* EXERCISE DIRECTIONS
Would you repeat every line of the data exactly?

* RECORD EXTRACTS
* * *
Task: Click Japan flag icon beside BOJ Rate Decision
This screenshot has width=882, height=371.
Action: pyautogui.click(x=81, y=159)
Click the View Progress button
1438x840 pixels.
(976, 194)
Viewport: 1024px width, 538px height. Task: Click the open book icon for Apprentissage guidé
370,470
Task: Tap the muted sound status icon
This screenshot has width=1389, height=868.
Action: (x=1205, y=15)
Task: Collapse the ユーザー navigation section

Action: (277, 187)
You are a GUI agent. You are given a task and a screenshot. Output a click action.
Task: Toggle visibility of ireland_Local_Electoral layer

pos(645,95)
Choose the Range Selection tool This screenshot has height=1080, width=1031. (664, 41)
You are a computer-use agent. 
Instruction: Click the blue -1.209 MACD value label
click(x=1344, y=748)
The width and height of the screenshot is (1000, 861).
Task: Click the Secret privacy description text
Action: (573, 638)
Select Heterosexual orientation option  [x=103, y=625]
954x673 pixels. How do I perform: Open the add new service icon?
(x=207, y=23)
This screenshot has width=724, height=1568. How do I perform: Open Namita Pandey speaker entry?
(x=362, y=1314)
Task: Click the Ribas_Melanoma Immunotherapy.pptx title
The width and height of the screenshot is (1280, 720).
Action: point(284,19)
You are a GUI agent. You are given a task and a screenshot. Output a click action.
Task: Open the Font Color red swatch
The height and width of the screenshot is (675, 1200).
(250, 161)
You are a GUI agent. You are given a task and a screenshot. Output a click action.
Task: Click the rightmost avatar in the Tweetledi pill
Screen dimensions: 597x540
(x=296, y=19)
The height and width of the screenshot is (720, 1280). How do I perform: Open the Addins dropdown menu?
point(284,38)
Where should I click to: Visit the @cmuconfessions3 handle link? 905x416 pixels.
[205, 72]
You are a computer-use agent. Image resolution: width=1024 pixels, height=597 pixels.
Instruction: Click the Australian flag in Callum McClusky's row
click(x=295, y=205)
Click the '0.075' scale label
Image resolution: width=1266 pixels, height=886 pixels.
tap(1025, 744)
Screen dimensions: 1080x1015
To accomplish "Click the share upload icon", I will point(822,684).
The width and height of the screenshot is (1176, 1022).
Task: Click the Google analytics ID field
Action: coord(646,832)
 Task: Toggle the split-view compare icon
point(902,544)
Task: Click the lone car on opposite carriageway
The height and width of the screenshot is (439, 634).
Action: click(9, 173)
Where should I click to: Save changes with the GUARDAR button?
* * *
* SOLUTION FOR THIS TASK
Task: Click Japan flag icon beside BOJ Rate Decision
This screenshot has width=882, height=371.
Action: pyautogui.click(x=81, y=159)
Click the View Progress button
1438x840 pixels.
(976, 194)
Viewport: 1024px width, 538px height. Task: Click the open book icon for Apprentissage guidé
370,470
Task: Tap the muted sound status icon
This screenshot has width=1389, height=868.
Action: (x=1205, y=15)
Task: Collapse the ユーザー navigation section

Action: (277, 187)
You are a GUI agent. You are given a task and a screenshot. Output a click action.
Task: Toggle visibility of ireland_Local_Electoral layer

pos(645,95)
Choose the Range Selection tool This screenshot has height=1080, width=1031. (664, 41)
You are a computer-use agent. 
Instruction: Click the blue -1.209 MACD value label
click(x=1344, y=748)
The width and height of the screenshot is (1000, 861).
Task: Click the Secret privacy description text
Action: (573, 638)
Select Heterosexual orientation option  [x=103, y=625]
954x673 pixels. How do I perform: Open the add new service icon?
(x=207, y=23)
This screenshot has width=724, height=1568. How do I perform: Open Namita Pandey speaker entry?
(x=362, y=1314)
Task: Click the Ribas_Melanoma Immunotherapy.pptx title
The width and height of the screenshot is (1280, 720).
Action: point(284,19)
You are a GUI agent. You are given a task and a screenshot. Output a click action.
Task: Open the Font Color red swatch
The height and width of the screenshot is (675, 1200).
(250, 161)
You are a GUI agent. You are given a task and a screenshot. Output a click action.
Task: Click the rightmost avatar in the Tweetledi pill
Screen dimensions: 597x540
(x=296, y=19)
The height and width of the screenshot is (720, 1280). How do I perform: Open the Addins dropdown menu?
point(284,38)
Where should I click to: Visit the @cmuconfessions3 handle link? 905x416 pixels.
[205, 72]
You are a computer-use agent. Image resolution: width=1024 pixels, height=597 pixels.
Instruction: Click the Australian flag in Callum McClusky's row
click(x=295, y=205)
Click the '0.075' scale label
Image resolution: width=1266 pixels, height=886 pixels.
tap(1025, 744)
Screen dimensions: 1080x1015
To accomplish "Click the share upload icon", I will point(822,684).
The width and height of the screenshot is (1176, 1022).
Task: Click the Google analytics ID field
Action: coord(646,832)
 Task: Toggle the split-view compare icon
point(902,544)
Task: Click the lone car on opposite carriageway
The height and width of the screenshot is (439, 634).
Action: click(9, 173)
Where should I click to: Save changes with the GUARDAR button?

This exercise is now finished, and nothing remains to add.